== Problem to solve ==
Rewrite everything from the first of the lines below down to the line containing "This screenshot has height=516, width=888.", inclusive, as a numbered list, leaving out any blank lines.

== Exercise data ==
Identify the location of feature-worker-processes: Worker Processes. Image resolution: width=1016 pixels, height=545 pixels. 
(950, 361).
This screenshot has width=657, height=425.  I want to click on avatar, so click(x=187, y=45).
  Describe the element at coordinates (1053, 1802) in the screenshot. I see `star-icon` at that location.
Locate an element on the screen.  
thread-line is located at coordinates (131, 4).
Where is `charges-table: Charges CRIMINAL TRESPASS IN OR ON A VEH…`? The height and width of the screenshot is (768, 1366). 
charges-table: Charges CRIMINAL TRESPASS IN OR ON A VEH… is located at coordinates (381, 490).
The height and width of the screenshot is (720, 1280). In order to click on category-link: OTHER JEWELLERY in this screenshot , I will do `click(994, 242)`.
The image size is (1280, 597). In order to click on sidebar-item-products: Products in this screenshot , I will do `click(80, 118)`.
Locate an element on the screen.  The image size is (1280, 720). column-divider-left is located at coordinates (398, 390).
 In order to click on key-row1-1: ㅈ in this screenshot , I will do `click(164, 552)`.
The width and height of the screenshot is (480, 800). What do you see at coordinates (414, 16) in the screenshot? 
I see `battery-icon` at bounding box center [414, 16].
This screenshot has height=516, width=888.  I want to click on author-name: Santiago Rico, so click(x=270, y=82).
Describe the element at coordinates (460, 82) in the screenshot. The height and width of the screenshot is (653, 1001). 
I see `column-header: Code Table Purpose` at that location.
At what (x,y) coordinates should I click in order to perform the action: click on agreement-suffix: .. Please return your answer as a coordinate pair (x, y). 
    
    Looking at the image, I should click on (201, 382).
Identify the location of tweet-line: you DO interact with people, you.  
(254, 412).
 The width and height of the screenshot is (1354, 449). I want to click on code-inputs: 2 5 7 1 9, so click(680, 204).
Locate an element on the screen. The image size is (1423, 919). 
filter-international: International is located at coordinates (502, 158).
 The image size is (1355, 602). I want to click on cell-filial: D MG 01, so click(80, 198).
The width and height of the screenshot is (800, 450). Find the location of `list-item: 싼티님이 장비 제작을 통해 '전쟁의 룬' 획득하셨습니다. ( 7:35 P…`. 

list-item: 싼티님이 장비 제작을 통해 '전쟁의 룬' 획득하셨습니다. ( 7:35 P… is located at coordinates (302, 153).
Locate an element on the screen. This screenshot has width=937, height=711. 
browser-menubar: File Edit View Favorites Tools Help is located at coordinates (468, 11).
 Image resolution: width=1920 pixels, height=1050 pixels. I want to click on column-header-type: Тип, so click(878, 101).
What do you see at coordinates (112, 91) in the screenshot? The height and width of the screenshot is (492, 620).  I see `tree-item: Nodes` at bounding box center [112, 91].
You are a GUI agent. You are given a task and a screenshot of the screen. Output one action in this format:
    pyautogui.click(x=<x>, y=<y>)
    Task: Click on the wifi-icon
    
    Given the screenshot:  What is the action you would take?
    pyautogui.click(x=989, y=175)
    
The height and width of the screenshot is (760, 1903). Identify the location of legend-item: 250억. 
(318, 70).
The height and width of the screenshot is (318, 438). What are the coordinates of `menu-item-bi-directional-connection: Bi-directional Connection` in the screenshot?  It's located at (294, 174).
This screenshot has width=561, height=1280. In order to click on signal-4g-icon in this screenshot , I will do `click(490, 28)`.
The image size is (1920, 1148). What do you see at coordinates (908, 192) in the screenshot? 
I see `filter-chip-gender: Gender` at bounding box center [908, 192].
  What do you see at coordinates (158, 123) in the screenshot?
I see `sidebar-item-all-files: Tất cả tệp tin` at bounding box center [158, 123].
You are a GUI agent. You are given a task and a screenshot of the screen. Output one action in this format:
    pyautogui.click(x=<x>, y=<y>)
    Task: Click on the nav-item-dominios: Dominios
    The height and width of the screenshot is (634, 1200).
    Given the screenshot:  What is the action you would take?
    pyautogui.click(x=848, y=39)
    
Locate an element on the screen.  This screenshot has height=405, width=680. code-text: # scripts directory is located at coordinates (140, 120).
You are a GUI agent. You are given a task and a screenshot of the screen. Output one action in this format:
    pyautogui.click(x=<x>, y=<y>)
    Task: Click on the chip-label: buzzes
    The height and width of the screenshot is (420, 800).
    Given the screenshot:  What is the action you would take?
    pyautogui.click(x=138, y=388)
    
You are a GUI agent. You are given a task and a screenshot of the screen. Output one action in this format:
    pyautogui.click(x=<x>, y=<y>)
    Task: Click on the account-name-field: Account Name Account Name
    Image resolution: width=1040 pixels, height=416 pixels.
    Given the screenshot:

== Result of the task ==
1. Identify the location of feature-worker-processes: Worker Processes. Image resolution: width=1016 pixels, height=545 pixels. 
2. (950, 361).
3. This screenshot has width=657, height=425.  I want to click on avatar, so click(x=187, y=45).
4.   Describe the element at coordinates (1053, 1802) in the screenshot. I see `star-icon` at that location.
5. Locate an element on the screen.  
6. thread-line is located at coordinates (131, 4).
7. Where is `charges-table: Charges CRIMINAL TRESPASS IN OR ON A VEH…`? The height and width of the screenshot is (768, 1366). 
8. charges-table: Charges CRIMINAL TRESPASS IN OR ON A VEH… is located at coordinates (381, 490).
9. The height and width of the screenshot is (720, 1280). In order to click on category-link: OTHER JEWELLERY in this screenshot , I will do `click(994, 242)`.
10. The image size is (1280, 597). In order to click on sidebar-item-products: Products in this screenshot , I will do `click(80, 118)`.
11. Locate an element on the screen.  The image size is (1280, 720). column-divider-left is located at coordinates (398, 390).
12.  In order to click on key-row1-1: ㅈ in this screenshot , I will do `click(164, 552)`.
13. The width and height of the screenshot is (480, 800). What do you see at coordinates (414, 16) in the screenshot? 
14. I see `battery-icon` at bounding box center [414, 16].
15. This screenshot has height=516, width=888.  I want to click on author-name: Santiago Rico, so click(x=270, y=82).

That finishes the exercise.